_PEDIDOS_
1 – Responda às perguntas abaixo com base no excerto fornecido, uma por linha, com a mesma marcação:
(a) Como o excerto caracteriza o espaço individual da cognição humana?
(b) Ao passear pelo parque ao fim‑de‑semana, o que deixamos que o parque faça?
(c) O que raramente é repensado depois de determinada idade?
2 – Indique se cada afirmação concorda com o excerto fornecido, respondendo sim ou não e citando as palavras do excerto que o decidem:
(a) Refletir em tudo o que fazemos torna-se cansativo.
(b) No parque é necessária muita reflexão.
(c) Os hábitos são frequentemente repensados depois de determinada idade.

**** EXCERTO FORNECIDO ****

Os adereços e a civilização…

O espaço individual da cognição humana é muito pequeno. Vivemos na rotina e para a rotina até sermos forçados ao contrário. Um automático de decisões anteriormente tomadas e de rotinas estabelecidas. Somos criaturas automatizadas nos nossos mundos, percorrendo os caminhos de menor resistência, já bem conhecidos, fazendo correr as rotinas que já conhecemos e as que mais gostamos. Para que não tenhamos de refletir em tudo o que fazemos, o que se torna cansativo, buscamos sítios e ações onde a reflexão já tenha sido feita. Ao passear pelo parque ao fim‑de‑semana, deixamos que este nos guie pelos seus caminhos e aproveitamos as atividades e atrações que já lá estão. O parque guia-nos pelas suas rotinas, pelo que não necessitamos muita reflexão. Procuramos no parque a oportunidade de ser um tauista temporário que busca o modo de vida da não-ação. À medida que crescemos, tornado-nos repositórios de hábitos, convenções e preconceitos, que depois de determinada idade, raramente são repensados.

**** INFORMAÇÃO APRESENTADA ****

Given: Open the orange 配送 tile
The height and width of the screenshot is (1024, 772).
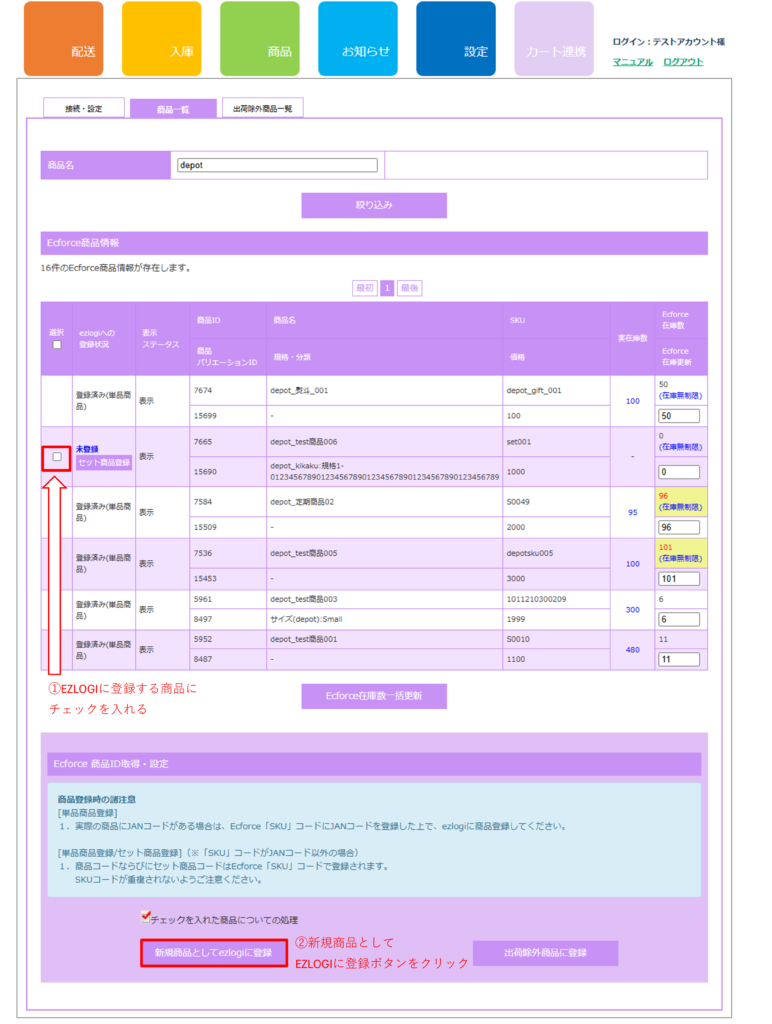Looking at the screenshot, I should pos(63,39).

****

_RESPOSTAS ESPERADAS_
1 –
(a) É muito pequeno.
(b) Deixamos que nos guie pelos seus caminhos.
(c) Hábitos, convenções e preconceitos.

2 –
(a) Sim: "o que se torna cansativo".
(b) Não: "não necessitamos muita reflexão".
(c) Não: "depois de determinada idade, raramente são repensados".